La plus emblématique est peut être CARMAT à Vélizy 78,  ayant développé le premier cœur artificiel implantable. Un cours de bourse en hausse de + 570% depuis sa création et une pépite medtech valorisée à 490 Mlls d’euros (source le Figaro éco 14 mars 2012).

On pourra retrouver aussi toute une série de sociétés exceptionnelles de technologies et de capacité d’innovation telles que :

AAA – Advanced Accelerator Applications à St Genis Pouilly 01 : spécialisée dans la fabrication de FDG (marqueurs injectables pour le diagnostic de tumeurs cancéreuses)

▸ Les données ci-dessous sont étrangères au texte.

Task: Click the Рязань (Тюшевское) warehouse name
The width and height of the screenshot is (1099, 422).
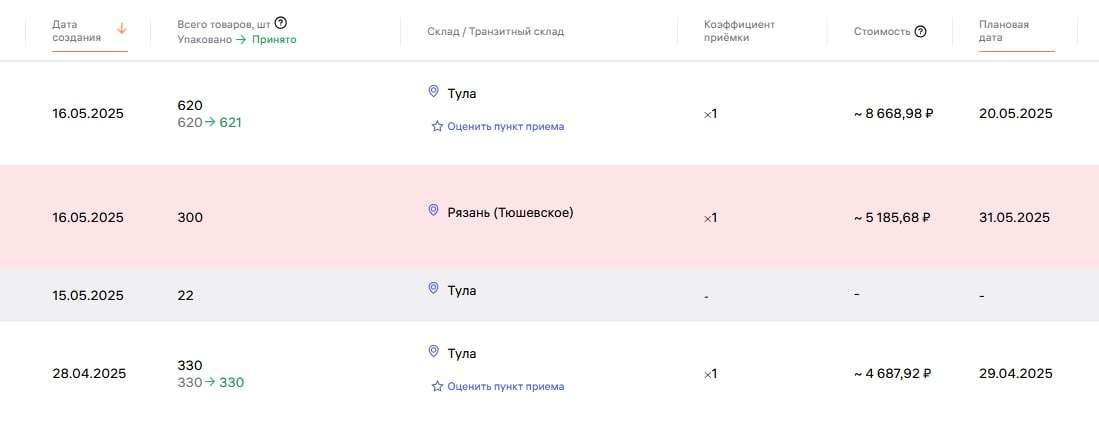Action: (x=510, y=212)
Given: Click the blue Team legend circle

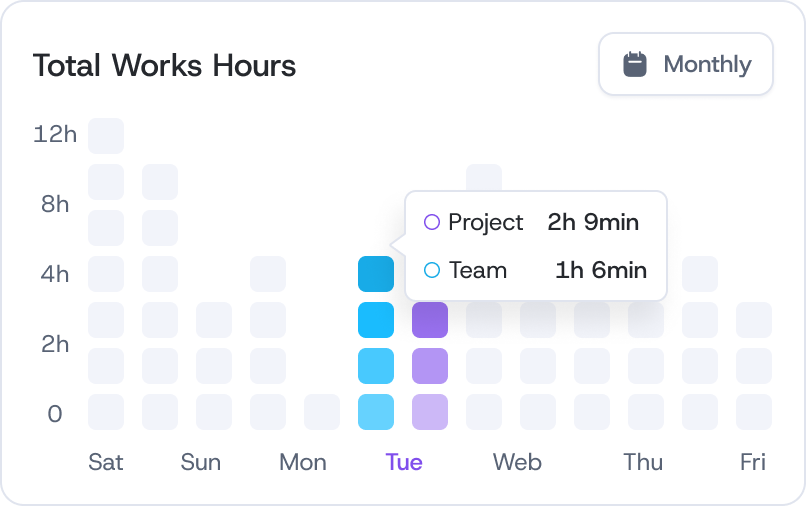Looking at the screenshot, I should 432,270.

CYCLOPHARMA à Saint-Beauzire  63 : fabrication de marqueurs nucléaires  (isotope &  vecteur) permettant un fixage tissulaire

MEDEX à St Priest 69 spécialisée dans les systèmes d’injection et les dispositifs médicaux.

EBC médical à MARCOUSSIS 91 : spécialisée dans le matériel d’examen de vue (lasers), de diagnostic et de chirurgie ophtalmique pour les professionnels de la vision.

SCIENT’X (Ideal Medical Products)  Voisins-le-Bretonneux 78 : spécialisée dans les implants du rachis. Implants chirurgicaux utilisés au niveau de la colonne vertébrale : lombaire, thoracique et cervical.

BOURSE : 10 valeurs françaises de la santé sur le secteur biotech en 2010.

  • Carmat +26,70 %
  • Medicrea +14,96 %
  • Genoway -5,46 %
  • Vivalis -13,72 %
  • Stentys -20,83 %
  • Transgene -33,05 %
  • AB Science -36,75 %
  • Genfit -42,36 %
  • Deinove -47,75 %
  • Nicox -63,35 %

 

 

RÉSUMÉ

La prospection sur le secteur des biotechnologies implique une démarche longue, coûteuse, incertaine voire hasardeuse. Seules les plus importantes agences de développement peuvent s’y risquer avec néanmoins un facteur de risque qui demeure élevé et des implantations d’entreprises qui restent rares. Même en cas d’issue favorable les résultats en termes d’emplois sont souvent faibles. Le secteur des MedTech apparait plus ouvert, à la fois en termes de résultat mais aussi quant à la nature même des activités et fonctions concernées. Les implantations d’entreprises sont plus fréquentes certes, mais relativement faibles sur le plan des créations de postes.